For ERes2NetV2 performance on short-duration wavs

modelscope / 3D-Speaker

A Repository for Single- and Multi-modal Speaker Verification, Speaker Recognition and Speaker Diarization

Apache License 2.0

1.02k stars 89 forks source link

For ERes2NetV2 performance on short-duration wavs #111

Closed JiJiJiang closed 2 months ago

JiJiJiang commented 2 months ago

Thank you for your well design of the ERes2Net model and make it open-source.

As you mention, the V2 version of ERes2Net improves the short-duration feature extraction capability of ERes2Net. Are there any experimental results that support this conclusion?

If so, the ERes2Net model could be better for diarization task using the traditional clustering-based system. In this case, we usually extract speaker embeddings using a sliding-window, e.g., 1.5s.

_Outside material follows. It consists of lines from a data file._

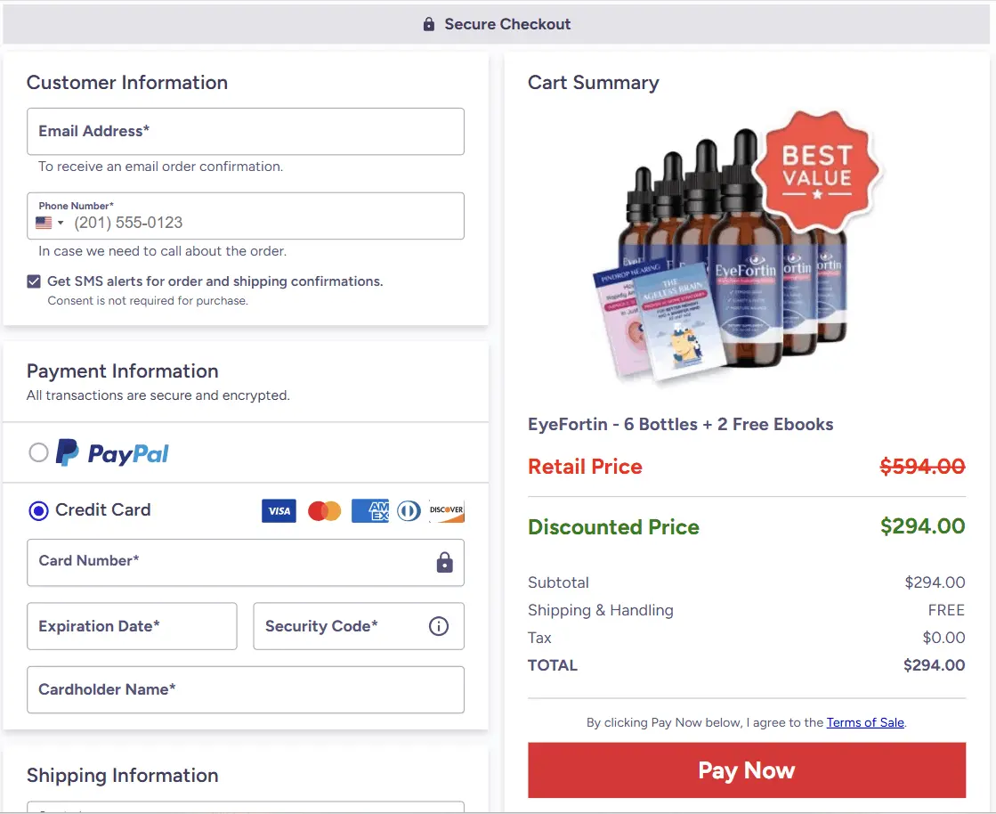The width and height of the screenshot is (996, 814).
Task: Click the Cardholder Name field
Action: (245, 689)
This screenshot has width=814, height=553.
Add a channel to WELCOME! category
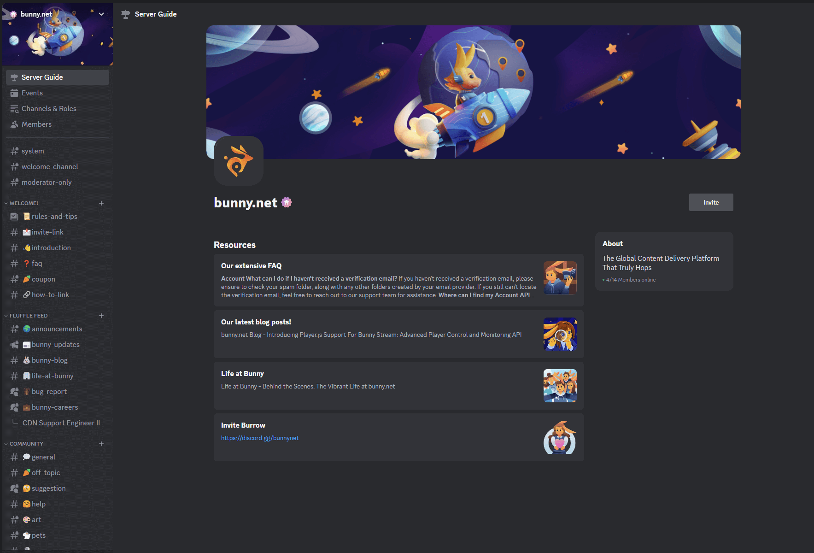[101, 203]
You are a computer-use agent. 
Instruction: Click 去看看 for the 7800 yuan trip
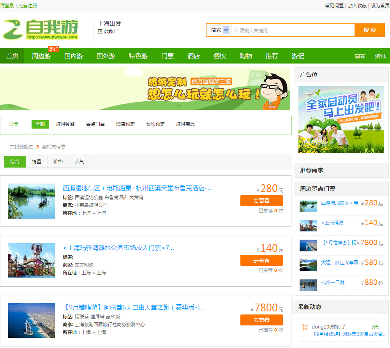click(261, 320)
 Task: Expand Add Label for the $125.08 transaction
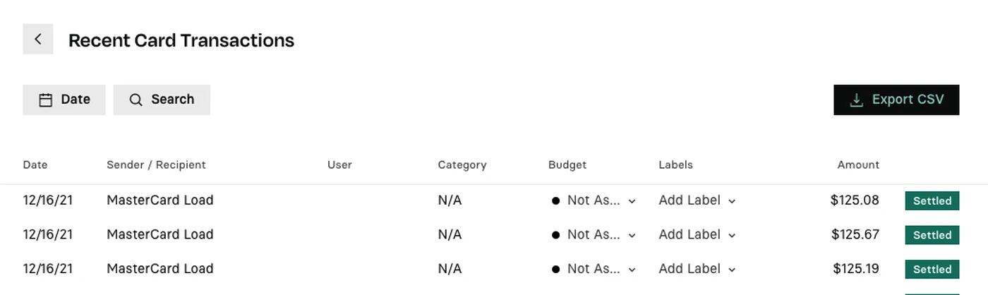coord(697,200)
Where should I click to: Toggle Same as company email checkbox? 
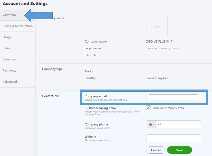click(148, 108)

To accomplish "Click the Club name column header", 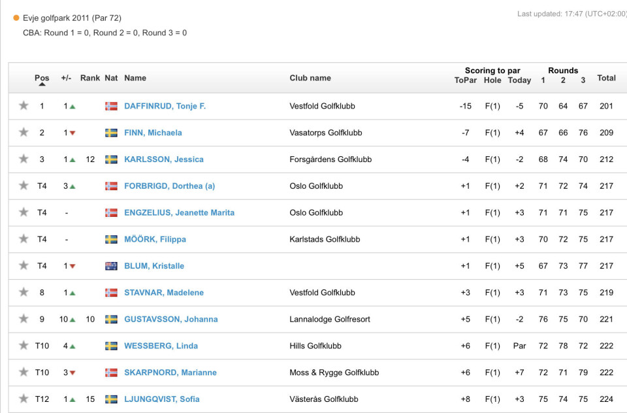I will tap(310, 78).
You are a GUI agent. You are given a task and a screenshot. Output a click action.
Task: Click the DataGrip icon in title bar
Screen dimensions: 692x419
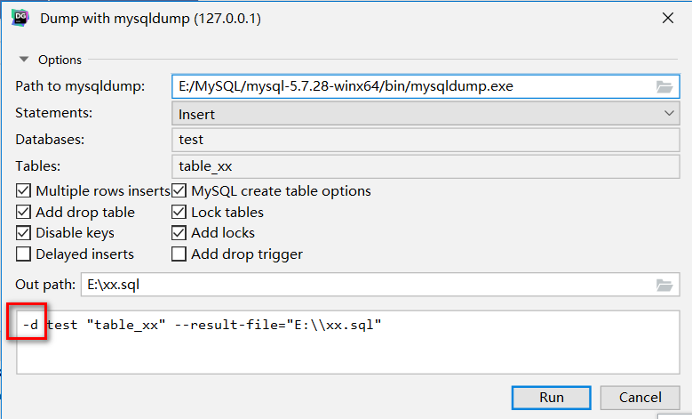(18, 18)
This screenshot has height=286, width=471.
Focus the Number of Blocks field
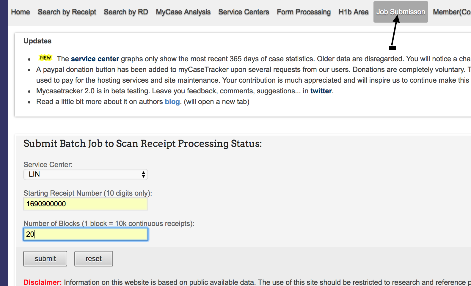click(x=86, y=234)

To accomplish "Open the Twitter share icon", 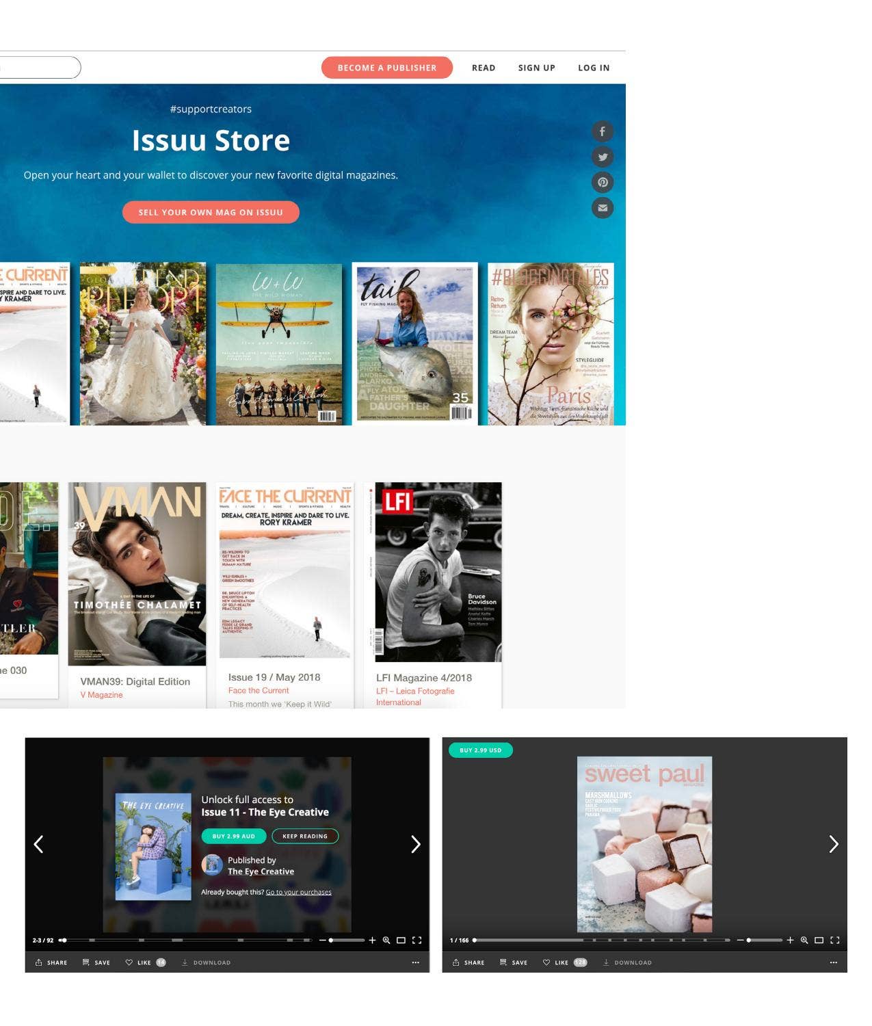I will point(603,157).
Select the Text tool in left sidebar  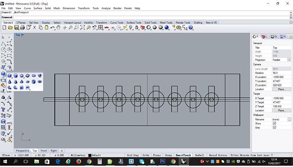(x=3, y=109)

yfchenlucky commented 2 months ago

Our experiments have thoroughly validated this conclusion, and the paper will be open-sourced in June. Thank you for your interest. You are invited to join the 3D-Speaker technical sharing session tonight at 8 pm. You can access the meeting through this link: https://mp.weixin.qq.com/s/uwvVUIDb0eaAHlfWiuwEoQ.

JiJiJiang commented 2 months ago

OK I see, thank you for your answer. Looking forward to your talk and paper.